MIPP med. also simplifies register loading and initialization operations. The constructor of the mipp::Reg object will call the mipp::load function automatically. Thus, a load in MIPP low:

mipp::reg a = mipp::load<float>(aligned\_ptr);

can be simplified into:

mipp::Reg<float> a = aligned\_ptr;

with MIPP med. level.
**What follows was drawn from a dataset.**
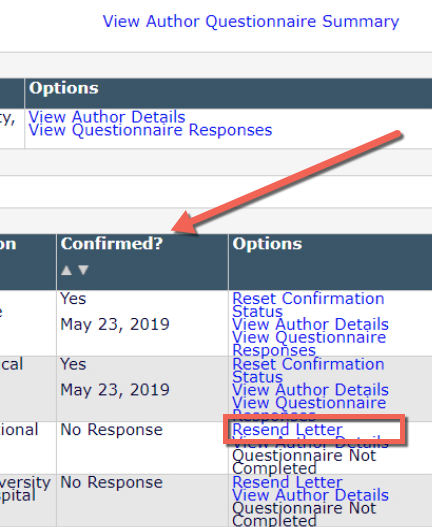Open View Questionnaire Responses in second Yes row
The image size is (432, 527).
pos(309,408)
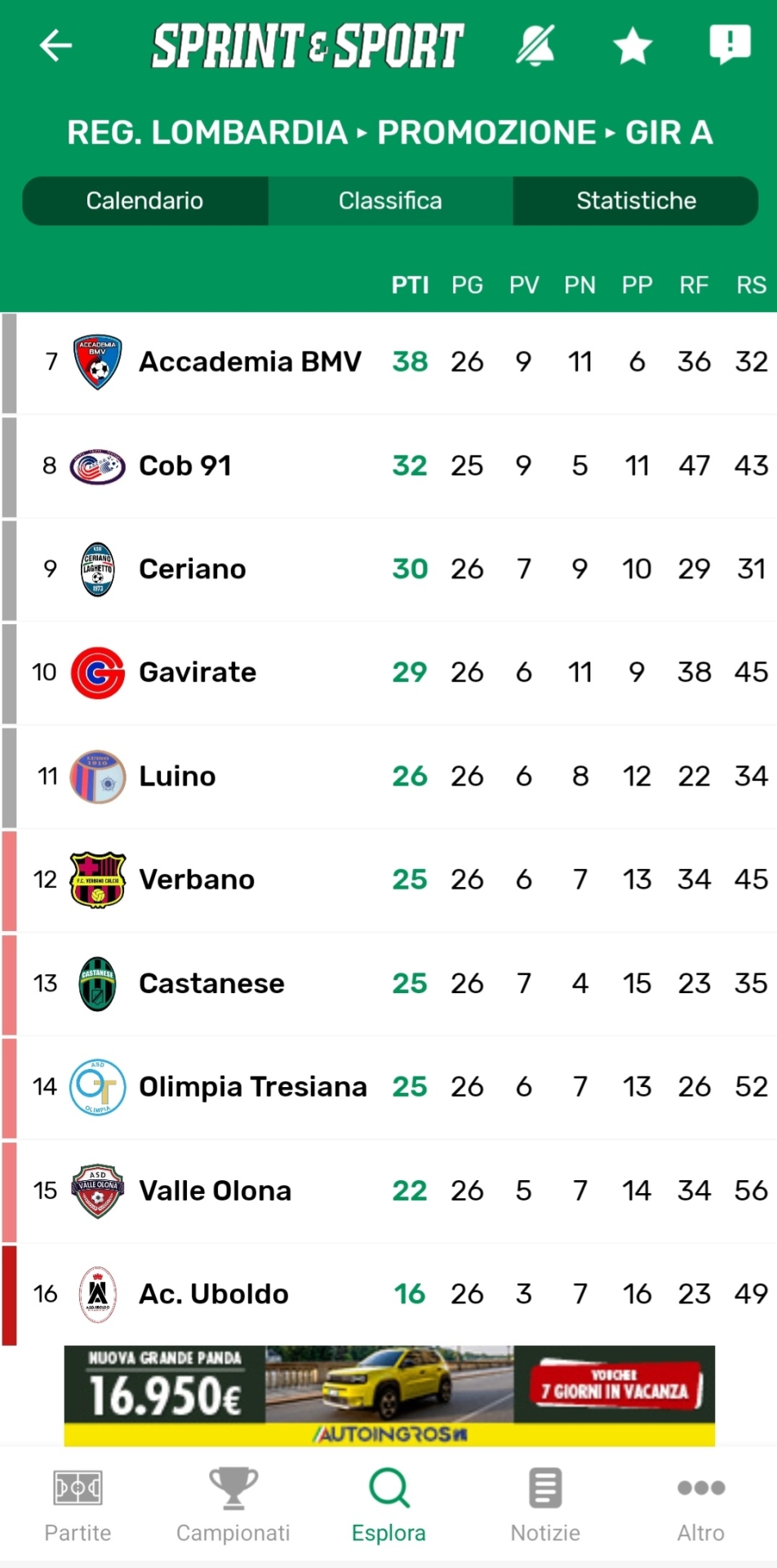
Task: Toggle the muted notifications bell
Action: coord(535,45)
An initializer list can be used with a MIPP med. vector register:

mipp::Reg<float> a = {1.f, 2.f, 3.f, 4.f};

Likewise, a scalar assigned to a vector sets all elements to this value.

### 2.3 Implementation Details

MIPP targets SSE2, SSE3, SSSE3, SSE4.1, SSE4.2, AVX, AVX2, FMA3, KNCI, AVX-512F and AVX-512BW instruction sets on x86 and related architectures, as well as NEON, NEONv2, NEON64 and NEON64v2 on ARM. It can easily be extended to other instruction sets.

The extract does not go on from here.